\documentclass[a4paper]{article}
\usepackage[OT1]{fontenc}
\usepackage{url}
\usepackage{Sweave}
%\VignetteIndexEntry{MSn}
\title{Introduction to management and analysis of ion fragmentation data}
\author{
Mingshu Cao                                    \\
Mingshu.Cao@agresearch.co.nz                   \\
AgResearch Limited, Grasslands Research Center \\
Palmerston North 4442, New Zealand             \\
}
\begin{document}
\maketitle
%%% End of title, Begin of the document
\tableofcontents

\section{Introduction}
A few examples are given on how the 'iontree' package can be used for ion fragmentation data analysis
and management. Ion fragmentation data also refer to ion tree or spectral tree data.  MS2 and MS3 raw scans (DIMS data, see Cao et al. 2008) were provided
in the 'iontreeData' package along with a demo SQLite database built from the same experimental data.

#### Exercise tasks:
- 1) In the introduction to ion fragmentation data, which package supplies the MS2 and MS3 raw scans?
- 2) Carry on writing the introduction to ion fragmentation data, starting right after its last sentence.
The listing after this text is not needed.

#### Raw data:

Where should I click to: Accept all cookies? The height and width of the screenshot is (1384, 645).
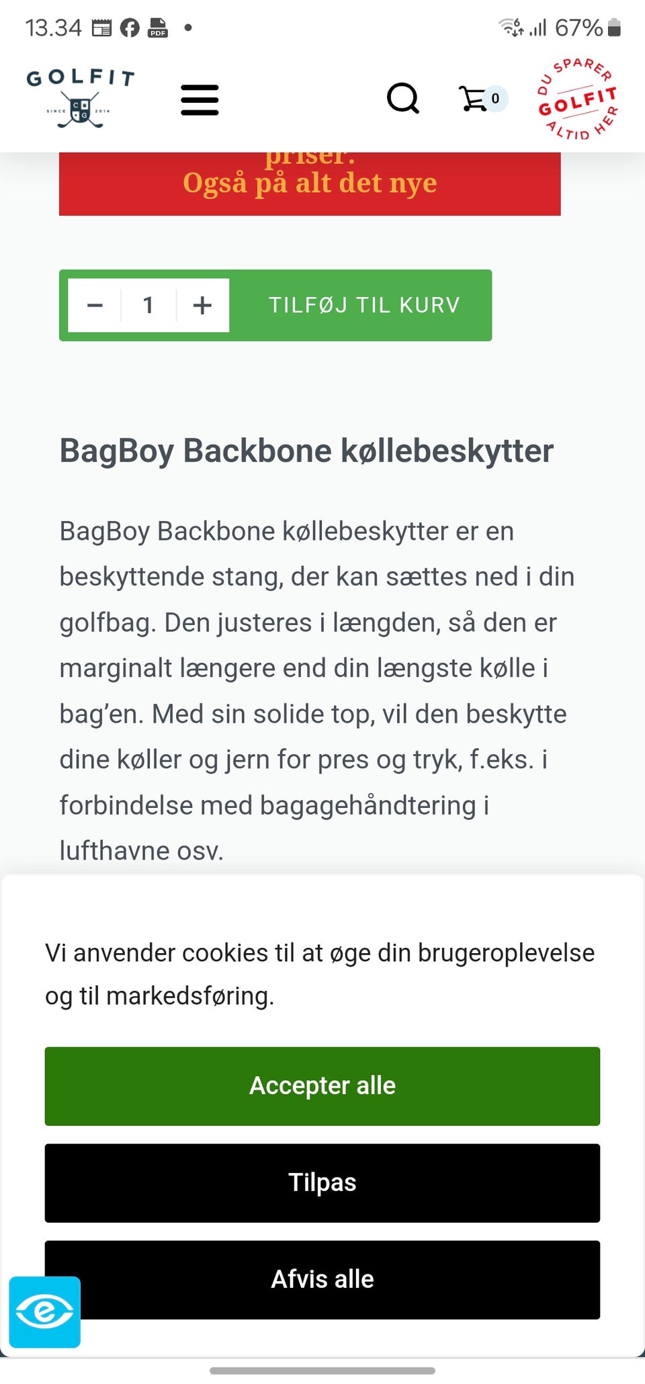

#### The results:
- 1) The 'iontreeData' package.

- 2)
\section{Data source}
MS2RAW and MS3RAW are a list of MS2 and MS3 scans, respectively. They were produced
from mzXML data files using a function 'saveMSnRaw' from this package.
<<>>=
rm(list=ls())
library(iontree)
library(iontreeData)
data(MS2RAW)
data(MS3RAW)
ls()
length(MS2RAW)
attributes(MS2RAW[[1]])
@
Use 'getMetaInfo' function to get all the necessary meta-information.   
<<>>=
mzxml=system.file("mzxml/DIMS1.mzXML", package="iontreeData")
getMetaInfo(mzxml)
@

\section{Construction of ion tree}
An ion tree could be built for a given range of m/z and retention time, the parameters
could be obtained from MS1 peak detection of LCMS data or m/z binning of DIMS data.
The following example shows an ion tree built from DIMS data in one sample. A full time range is
specified for direct infusion mass spectrometry. 
<<fig=TRUE>>=
mz=554.5
mzDelta=0.5
mzRange=c(mz-mzDelta, mz+mzDelta)
rtRange=c(0,600)

idx=hasMS2(MS2RAW, mzRange, rtRange)

idx.ms2=idx[1]
ms2=MS2RAW[[idx.ms2]]
ms3=MS3RAW[[idx.ms2]]

tree1=buildIonTree(mzRange, rtRange=c(0, 600), ms2, ms3)
tree1
plot(tree1)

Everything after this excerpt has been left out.